PASSAGE SHOWN -
>> Begin

Monday, December 22, 2008

36 weeks

I'm finally getting around to posting a pregnancy picture. I'm now a little over 36 weeks, but this picture was taken at 36 weeks. I really only have a 3-4 weeks to go. It is amazing! I'm looking forward to finally getting to hold this little one in my arms and meet it face to face. I'm really dreading the labor of course. Just pray that I will get through it the right way. I always worry that I will not deal with labor well. And of course there is always the worry that something will go wrong. With all my others things were very normal; so I really don't have any reason to worry.

I still have quite a bit to do to get ready. Since Matt has been home I have organized the things that I have. There are a couple of things I still need to do, like burn the flour; but mostly I have a list of things I need to buy, but we have been stranded at home, so I have not been able to buy them. Hopefully this baby is not born 3 weeks early!

We went through all our little baby clothes and Matt & I picked out the first outfit for if it's a boy, and if it's a girl. The bassinet is set up by me bed now, and I have stuff set out for the birthing. Doing all this has made it all seem more realistic somehow. The baby moves constantly it seems, and I, of course am getting more an more uncomfortable, but nothing to really complain about. I'm so thankful for how well this pregnancy has gone. God is really good to me, I don't want to fail to thank him.

Just keep me in your prayers, and of course I will try to find a way to inform the blogging world of our new addition when it arrives!

Sunday, December 21, 2008

Potty Training

Garrison really started kind of potty training himself a few months ago. I think it was because he lives in a houseful of older people that use the pot; so he wanted to be like us. He's to the point where he only messes himself when he's having problems and can't make it in time. He's still very inconsistent with the wetting, but we are happy for the progress he has made.

>> End

DATA SHOWN -
>> Begin

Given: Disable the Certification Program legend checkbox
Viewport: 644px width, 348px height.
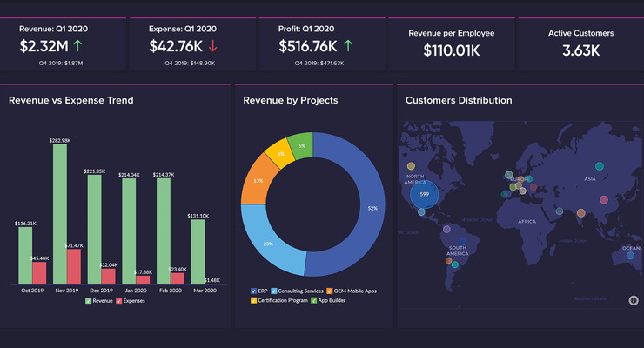Looking at the screenshot, I should coord(254,300).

>> End

OBJECTIVE A - From the pregnancy blog, list every step the writer says has already been taken to get ready for the baby.
OBJECTIVE B - Based on the pregnancy blog, answer yes or no to each statement and quote the words that decide it: (i) The picture was taken at 36 weeks. (ii) The writer's earlier pregnancies had problems. (iii) Garrison no longer wets himself.
OBJECTIVE C - Carry on writing the pregnancy blog from its last sentence.
None of the lines are needed for this work.

ANSWER A -
- Organized the things she has
- Went through all the little baby clothes
- Picked out, with Matt, the first outfit for a boy and for a girl
- Set up the bassinet by her bed
- Set out stuff for the birthing

ANSWER B -
(i) Yes: "this picture was taken at 36 weeks."
(ii) No: "With all my others things were very normal"
(iii) No: "He's still very inconsistent with the wetting"

ANSWER C -
This past week we tried underwear (before we were just doing Pull-Ups) He had a lot of wet underwear, but I think it was helpful for him to have that immediate knowledge that his underwear were wet. For now we've went back to the Pull-Ups because he has been having problems getting to the pot on time for his messes. We're cutting back on juice and such to get him back on track.

Anyway, I really doubt he'll be completely potty trained when this baby comes, but I think things will be a little easier and he'll be well on his way. All my other kids weren't done potty training until they were 2 1/2 or older; so he still has a few months.

I took some really cute pictures of him on the pot! (good blackmail material when he's older!) Notice the cute afro ( I guess afro is not a word, oh well)? Daddy actually cut it off recently, but I just love his hair!







Saturday, December 20, 2008

Snow Days & Family Time

Well, I finally decided to acknowledge the existence of my blog! I have a lot to catch up on, I'm sure. I just put new pictures on my computer and have plans to turn some of them into blogs.

The most immediate news is that we have had snow ALL WEEK. Now for some of you that is the norm, but for here it is very irregular. The amazing thing is there's no end in sight it seems. We really don't know when it will let up. I will post pictures of my family playing in the snow. For the most part I've enjoyed this weather. My biggest concern really has been what our energy bills are going to look like after this. Which leads to some other news...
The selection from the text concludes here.